Some Type 2 diabetes medications may also increase the risk of pancreatitis and possibly pancreatic cancer, including DPP-4 inhibitors such as Januvia, Janumet and Victoza.
Diabetes also increases mortality. Diabetes was mentioned as a cause of death on 234,051 death certificates in 2010, according to American Diabetes Association statistics. The ADA also says diabetes may be underreported as the cause of death.
Uncontrolled Type 2 diabetes is especially dangerous during pregnancy. Not only does it affect the mother, but it can also endanger the baby. Women planning to get pregnant should make sure they have their blood sugar under control before and during pregnancy.
Diabetes can also cause preeclampsia, a condition where there is too much protein in the urine and blood pressure is too high in the second half of pregnancy. It can cause serious, life-threatening problems. The problem only resolves after giving birth.
If it occurs later in the pregnancy, the baby is usually delivered via cesarean section. If it occurs early in the pregnancy, the mother must take medications and be on bed rest to allow the baby to develop enough for delivery.
Type 2 diabetes research focuses on four main areas: education, new technology and medications, prevention of the disease and prevention of complications. In addition to government funding of research, many drug companies also conduct their own studies to find new medications for the disease. The American Diabetes Association also funds studies.
Dr.

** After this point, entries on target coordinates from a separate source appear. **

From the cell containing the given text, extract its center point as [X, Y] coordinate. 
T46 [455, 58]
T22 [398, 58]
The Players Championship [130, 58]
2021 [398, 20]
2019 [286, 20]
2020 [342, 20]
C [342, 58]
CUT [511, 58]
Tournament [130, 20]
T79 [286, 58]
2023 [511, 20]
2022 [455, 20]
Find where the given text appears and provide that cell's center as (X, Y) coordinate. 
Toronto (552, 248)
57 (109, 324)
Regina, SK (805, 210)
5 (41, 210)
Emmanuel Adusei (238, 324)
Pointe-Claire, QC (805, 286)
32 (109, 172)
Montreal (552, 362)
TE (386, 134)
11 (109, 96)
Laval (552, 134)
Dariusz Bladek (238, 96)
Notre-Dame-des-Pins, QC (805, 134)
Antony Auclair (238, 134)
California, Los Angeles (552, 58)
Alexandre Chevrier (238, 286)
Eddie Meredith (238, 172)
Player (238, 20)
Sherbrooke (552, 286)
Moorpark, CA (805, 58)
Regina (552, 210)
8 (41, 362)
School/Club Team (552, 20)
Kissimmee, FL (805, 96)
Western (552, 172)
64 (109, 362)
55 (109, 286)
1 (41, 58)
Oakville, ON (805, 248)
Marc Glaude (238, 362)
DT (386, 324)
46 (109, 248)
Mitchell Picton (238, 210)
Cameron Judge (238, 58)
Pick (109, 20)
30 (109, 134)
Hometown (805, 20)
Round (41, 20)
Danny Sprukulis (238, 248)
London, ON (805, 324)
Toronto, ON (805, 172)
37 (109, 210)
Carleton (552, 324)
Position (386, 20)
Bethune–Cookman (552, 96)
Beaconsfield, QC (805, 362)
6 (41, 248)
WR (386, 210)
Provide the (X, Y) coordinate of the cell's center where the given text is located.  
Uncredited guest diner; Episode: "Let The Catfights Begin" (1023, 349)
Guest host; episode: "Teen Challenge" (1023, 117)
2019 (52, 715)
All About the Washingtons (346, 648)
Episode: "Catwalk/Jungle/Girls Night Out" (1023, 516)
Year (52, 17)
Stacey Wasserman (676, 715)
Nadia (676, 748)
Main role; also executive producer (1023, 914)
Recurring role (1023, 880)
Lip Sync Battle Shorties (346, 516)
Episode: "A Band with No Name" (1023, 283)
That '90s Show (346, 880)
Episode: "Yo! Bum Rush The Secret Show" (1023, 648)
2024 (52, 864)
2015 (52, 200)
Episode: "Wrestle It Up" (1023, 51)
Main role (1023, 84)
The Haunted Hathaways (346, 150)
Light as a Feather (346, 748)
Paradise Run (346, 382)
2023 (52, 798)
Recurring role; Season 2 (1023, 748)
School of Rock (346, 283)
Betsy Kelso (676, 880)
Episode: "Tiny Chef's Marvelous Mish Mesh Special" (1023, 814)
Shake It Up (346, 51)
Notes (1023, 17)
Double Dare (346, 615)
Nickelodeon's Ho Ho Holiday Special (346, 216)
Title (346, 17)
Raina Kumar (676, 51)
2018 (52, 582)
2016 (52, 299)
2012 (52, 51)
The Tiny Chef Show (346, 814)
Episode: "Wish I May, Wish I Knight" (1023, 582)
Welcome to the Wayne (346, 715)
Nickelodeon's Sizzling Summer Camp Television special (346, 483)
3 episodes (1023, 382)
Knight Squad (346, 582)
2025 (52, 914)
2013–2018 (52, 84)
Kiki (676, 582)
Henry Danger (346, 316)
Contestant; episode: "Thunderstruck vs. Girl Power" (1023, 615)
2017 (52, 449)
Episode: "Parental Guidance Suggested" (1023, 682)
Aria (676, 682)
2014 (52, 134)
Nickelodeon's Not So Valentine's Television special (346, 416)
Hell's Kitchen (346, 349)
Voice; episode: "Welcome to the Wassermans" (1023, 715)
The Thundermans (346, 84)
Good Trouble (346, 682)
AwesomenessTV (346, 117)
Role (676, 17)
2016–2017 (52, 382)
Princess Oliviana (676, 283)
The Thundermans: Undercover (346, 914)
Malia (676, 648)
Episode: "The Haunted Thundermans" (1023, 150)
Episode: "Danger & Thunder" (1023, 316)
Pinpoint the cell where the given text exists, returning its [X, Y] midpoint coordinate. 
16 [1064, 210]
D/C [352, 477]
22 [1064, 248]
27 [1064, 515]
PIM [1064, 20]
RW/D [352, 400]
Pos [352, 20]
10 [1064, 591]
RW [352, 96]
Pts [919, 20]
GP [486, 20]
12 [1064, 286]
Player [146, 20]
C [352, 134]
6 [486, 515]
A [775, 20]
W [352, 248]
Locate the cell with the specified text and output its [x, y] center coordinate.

Marilyn Corneli, a nutritionist and assistant professor at Northwestern University Feinberg School of Medicine, found people who drink coffee have a lower risk of Type 2 diabetes, and she is doing more research to find out why.
Dr. Rebecca Hasson, an exercise physiologist at University of Michigan, found a link between environmental stress and Type 2 diabetes. Research suggests that when under stress, the body produces a hormone called cortisol. Cortisol contributes to insulin resistance.